Start of Data section

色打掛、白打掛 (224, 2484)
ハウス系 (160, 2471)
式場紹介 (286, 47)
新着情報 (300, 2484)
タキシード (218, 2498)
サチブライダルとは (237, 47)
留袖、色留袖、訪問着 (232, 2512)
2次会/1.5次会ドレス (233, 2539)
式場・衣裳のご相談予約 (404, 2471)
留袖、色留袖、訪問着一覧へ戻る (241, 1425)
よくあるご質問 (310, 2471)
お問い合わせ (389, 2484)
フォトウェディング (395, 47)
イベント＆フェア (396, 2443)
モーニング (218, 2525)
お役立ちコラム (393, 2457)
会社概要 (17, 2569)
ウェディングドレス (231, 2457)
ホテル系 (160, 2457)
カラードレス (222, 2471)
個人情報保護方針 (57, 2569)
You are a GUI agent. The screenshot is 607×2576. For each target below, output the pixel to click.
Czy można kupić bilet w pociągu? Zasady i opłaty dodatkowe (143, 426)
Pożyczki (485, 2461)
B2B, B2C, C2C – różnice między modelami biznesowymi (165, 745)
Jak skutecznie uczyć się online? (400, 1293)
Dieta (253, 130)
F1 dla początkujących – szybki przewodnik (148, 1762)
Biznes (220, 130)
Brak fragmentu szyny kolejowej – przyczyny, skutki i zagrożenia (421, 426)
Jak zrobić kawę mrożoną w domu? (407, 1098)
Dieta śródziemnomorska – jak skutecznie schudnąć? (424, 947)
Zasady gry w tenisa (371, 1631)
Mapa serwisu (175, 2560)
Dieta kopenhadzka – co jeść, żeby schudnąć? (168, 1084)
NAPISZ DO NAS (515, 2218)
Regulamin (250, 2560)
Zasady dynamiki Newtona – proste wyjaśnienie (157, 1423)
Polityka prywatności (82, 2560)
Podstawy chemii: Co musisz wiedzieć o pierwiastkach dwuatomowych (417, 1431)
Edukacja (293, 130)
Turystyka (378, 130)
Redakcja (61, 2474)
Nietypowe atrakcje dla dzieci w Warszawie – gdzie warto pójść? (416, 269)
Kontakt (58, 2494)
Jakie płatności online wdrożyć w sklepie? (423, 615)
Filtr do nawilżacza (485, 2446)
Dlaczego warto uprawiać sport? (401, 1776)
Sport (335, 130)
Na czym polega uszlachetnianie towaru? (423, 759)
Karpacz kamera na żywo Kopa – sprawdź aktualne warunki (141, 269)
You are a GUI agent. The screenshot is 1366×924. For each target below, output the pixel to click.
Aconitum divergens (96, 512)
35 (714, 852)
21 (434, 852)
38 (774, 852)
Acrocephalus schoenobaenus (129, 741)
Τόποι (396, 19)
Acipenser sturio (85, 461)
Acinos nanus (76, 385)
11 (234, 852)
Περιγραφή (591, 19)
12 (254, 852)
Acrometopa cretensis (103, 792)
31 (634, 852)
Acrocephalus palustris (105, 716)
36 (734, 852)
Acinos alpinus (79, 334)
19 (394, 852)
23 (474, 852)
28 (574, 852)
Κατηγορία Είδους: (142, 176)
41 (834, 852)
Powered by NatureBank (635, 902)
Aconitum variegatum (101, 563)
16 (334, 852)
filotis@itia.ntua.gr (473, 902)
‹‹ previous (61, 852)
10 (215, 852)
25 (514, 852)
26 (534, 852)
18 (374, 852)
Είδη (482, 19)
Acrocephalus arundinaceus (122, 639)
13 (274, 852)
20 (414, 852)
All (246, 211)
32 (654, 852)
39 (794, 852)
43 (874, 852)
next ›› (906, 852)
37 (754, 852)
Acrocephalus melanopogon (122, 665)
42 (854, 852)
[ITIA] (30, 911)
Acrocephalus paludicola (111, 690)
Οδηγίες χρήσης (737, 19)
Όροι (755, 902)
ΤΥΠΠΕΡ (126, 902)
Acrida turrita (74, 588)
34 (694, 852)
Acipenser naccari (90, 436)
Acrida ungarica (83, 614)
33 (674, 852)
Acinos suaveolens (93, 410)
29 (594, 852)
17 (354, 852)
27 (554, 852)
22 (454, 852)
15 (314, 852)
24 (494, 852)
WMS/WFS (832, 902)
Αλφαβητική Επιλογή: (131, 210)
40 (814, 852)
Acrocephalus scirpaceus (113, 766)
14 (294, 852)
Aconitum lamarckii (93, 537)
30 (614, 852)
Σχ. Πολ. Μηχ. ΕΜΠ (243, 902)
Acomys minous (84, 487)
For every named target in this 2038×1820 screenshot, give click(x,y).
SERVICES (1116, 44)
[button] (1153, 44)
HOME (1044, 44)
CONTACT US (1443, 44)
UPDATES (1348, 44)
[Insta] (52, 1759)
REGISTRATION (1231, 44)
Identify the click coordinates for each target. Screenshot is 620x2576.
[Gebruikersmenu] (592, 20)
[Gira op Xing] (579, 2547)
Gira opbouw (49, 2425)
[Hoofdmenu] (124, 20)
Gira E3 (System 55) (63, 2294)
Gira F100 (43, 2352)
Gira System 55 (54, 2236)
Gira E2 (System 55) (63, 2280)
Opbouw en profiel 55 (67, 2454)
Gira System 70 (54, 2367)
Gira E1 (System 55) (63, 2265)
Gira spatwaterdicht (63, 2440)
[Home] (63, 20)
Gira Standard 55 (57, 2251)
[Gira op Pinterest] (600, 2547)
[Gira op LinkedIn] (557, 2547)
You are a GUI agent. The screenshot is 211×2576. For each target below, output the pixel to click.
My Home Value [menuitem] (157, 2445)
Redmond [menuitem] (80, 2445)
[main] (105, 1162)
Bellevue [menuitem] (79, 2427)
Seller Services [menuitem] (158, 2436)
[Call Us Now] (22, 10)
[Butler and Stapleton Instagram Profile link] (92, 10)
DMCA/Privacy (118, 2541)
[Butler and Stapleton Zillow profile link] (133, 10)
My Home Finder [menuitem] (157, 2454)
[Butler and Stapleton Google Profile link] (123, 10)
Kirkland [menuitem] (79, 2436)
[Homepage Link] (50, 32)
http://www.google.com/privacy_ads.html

End of Data section

_What is needed_. Take the stretch of lines above from the one containing "Podstawy chemii: Co" through the one containing "17 (354, 852)" and repeat it exactly, adding no other line.

_Task answer_.
Podstawy chemii: Co musisz wiedzieć o pierwiastkach dwuatomowych (417, 1431)
Edukacja (293, 130)
Turystyka (378, 130)
Redakcja (61, 2474)
Nietypowe atrakcje dla dzieci w Warszawie – gdzie warto pójść? (416, 269)
Kontakt (58, 2494)
Jakie płatności online wdrożyć w sklepie? (423, 615)
Filtr do nawilżacza (485, 2446)
Dlaczego warto uprawiać sport? (401, 1776)
Sport (335, 130)
Na czym polega uszlachetnianie towaru? (423, 759)
Karpacz kamera na żywo Kopa – sprawdź aktualne warunki (141, 269)
You are a GUI agent. The screenshot is 1366×924. For each target below, output the pixel to click.
Aconitum divergens (96, 512)
35 (714, 852)
21 (434, 852)
38 (774, 852)
Acrocephalus schoenobaenus (129, 741)
Τόποι (396, 19)
Acipenser sturio (85, 461)
Acinos nanus (76, 385)
11 (234, 852)
Περιγραφή (591, 19)
12 (254, 852)
Acrometopa cretensis (103, 792)
31 (634, 852)
Acrocephalus palustris (105, 716)
36 (734, 852)
Acinos alpinus (79, 334)
19 (394, 852)
23 (474, 852)
28 (574, 852)
Κατηγορία Είδους: (142, 176)
41 (834, 852)
Powered by NatureBank (635, 902)
Aconitum variegatum (101, 563)
16 (334, 852)
filotis@itia.ntua.gr (473, 902)
‹‹ previous (61, 852)
10 (215, 852)
25 (514, 852)
26 (534, 852)
18 (374, 852)
Είδη (482, 19)
Acrocephalus arundinaceus (122, 639)
13 (274, 852)
20 (414, 852)
All (246, 211)
32 (654, 852)
39 (794, 852)
43 (874, 852)
next ›› (906, 852)
37 (754, 852)
Acrocephalus melanopogon (122, 665)
42 (854, 852)
[ITIA] (30, 911)
Acrocephalus paludicola (111, 690)
Οδηγίες χρήσης (737, 19)
Όροι (755, 902)
ΤΥΠΠΕΡ (126, 902)
Acrida turrita (74, 588)
34 (694, 852)
Acipenser naccari (90, 436)
Acrida ungarica (83, 614)
33 (674, 852)
Acinos suaveolens (93, 410)
29 (594, 852)
17 (354, 852)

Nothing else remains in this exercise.